Il primo piano strategico deliberato nel 2003 dal CIPE stanziava 489,083 milioni di euro per un totale di 1594 interventi. Il secondo piano entrato in vigore con la legge 2/2009 ha previsto che il CIPE provvedesse all’assegnazione di una quota delle risorse nazionali del FAS (fondo aree sotto utilizzate) al fondo Infrastrutture. La cifra stanziata era di un miliardo di euro da dare in due soluzioni. La prima quota fu di 358,42 milioni di euro. Il 20 gennaio 2012 il CIPE assegnò altri 300 milioni di euro, la seconda parte del miliardo previsto.

La domanda che ora sorge spontanea è: ma di tutti questi soldi, quanti in realtà sono stati spesi per la messa in sicurezza delle strutture scolastiche? E con la risposta a questa domanda nasce la critica. Infatti la cifra spesa è stata veramente residua: 73 milioni.
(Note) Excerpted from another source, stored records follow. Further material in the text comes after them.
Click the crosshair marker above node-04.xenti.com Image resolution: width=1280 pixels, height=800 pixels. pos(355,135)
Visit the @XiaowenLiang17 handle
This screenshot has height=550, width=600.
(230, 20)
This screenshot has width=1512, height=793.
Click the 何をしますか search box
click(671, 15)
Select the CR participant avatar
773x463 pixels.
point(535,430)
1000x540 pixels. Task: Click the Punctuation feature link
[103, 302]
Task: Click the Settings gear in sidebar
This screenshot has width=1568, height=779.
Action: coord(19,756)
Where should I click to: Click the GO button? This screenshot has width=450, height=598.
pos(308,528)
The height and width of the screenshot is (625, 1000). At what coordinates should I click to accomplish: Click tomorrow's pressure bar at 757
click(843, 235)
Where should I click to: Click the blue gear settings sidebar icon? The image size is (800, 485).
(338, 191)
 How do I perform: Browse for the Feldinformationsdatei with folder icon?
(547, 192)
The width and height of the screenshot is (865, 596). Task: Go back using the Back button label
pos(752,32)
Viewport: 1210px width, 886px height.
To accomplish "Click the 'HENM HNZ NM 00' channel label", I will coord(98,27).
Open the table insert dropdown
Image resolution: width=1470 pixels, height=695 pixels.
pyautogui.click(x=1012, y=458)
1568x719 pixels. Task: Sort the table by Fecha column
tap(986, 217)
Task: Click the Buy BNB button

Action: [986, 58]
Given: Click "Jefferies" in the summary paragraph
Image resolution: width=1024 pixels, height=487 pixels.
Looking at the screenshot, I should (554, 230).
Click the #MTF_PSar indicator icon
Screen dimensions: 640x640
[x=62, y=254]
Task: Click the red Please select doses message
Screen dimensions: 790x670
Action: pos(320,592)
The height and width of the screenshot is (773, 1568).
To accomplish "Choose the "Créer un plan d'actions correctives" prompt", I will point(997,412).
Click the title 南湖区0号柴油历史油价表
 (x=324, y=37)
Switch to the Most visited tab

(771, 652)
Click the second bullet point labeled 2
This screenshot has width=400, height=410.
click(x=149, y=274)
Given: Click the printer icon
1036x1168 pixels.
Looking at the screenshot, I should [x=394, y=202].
Questo vuol che ad oggi pochissimi edifici sono stati messi in sicurezza. E l’inizio dell’anno scolastico è alle porte. Ma tutto ciò non deve stupire. La realtà dei fatti è che i lavori stanno andando a rilento. Per il momento l’unico progetto partito è il primo, quello dei 358,42 milioni di euro del 2010. Ed è proprio questo che fa molta fatica ad andare avanti. Dal ministero delle infrastrutture sono subito pronti a dare spiegazioni: «L’avanzamento finanziario del programma è stato rallentato dalla mancata attribuzione in termini di competenza dell’importo previsto nel programma» . In una parola sola, dopo aver espletato tutte le pratiche burocratiche ed aver firmato le convenzioni con gli enti attuatori, comuni, provincie ecc, di fatto i soldi non sono stati tutti inseriti nel bilancio, rallentando i lavori. Se tutto ciò non sorprende, non lascia comunque impassibili. La sicurezza, specialmente quella di giovani ragazzi, deve essere al primo posto all’ordine del giorno del governo. Il ministero dell’istruzione e dell’infrastrutture, nel frattempo, fanno sapere che l’attenzione è alta sull’andamento dei lavori; hanno censito una per una tutte le scuole che maggiormente necessitano degli interventi e stanno facendo il possibile affinché la situazione si sblocchi.

francesco profumo
Francesco Profumo

Una parte consistente di questi fondi ovviamente sono stati devoluti per i territori colpiti dal terremoto: per le strutture scolastiche abruzzesi sono andati 226,4 milioni di euro dei quali però solo il 19% è stato realmente utilizzato. Per quanto riguarda l’Emilia, invece, non è ancora definita l’assegnazione: per il momento sono stati avanzati 80 milioni d’euro ma ne dovrebbero arrivare altri 74. Ma anche in questo caso tutto è fermo. Per non parlare dei 259 milioni stanziati per le otto regioni del sud. In tutto 1809 interventi, la maggior parte dei quali, 488, in Campania. I cantieri, però, ancora non sono stati aperti. Anche qui i soldi non sono arrivati al bilancio. Bloccati per questioni giuridiche sono infine i 114 milioni affidati in gestione alle commissioni Bilancio di Camera e Senato per le scuole del nord est. È tempo ora che il governo sblocchi la situazione, che i lavori ripartano o che, nel peggiore dei casi, finalmente inizino.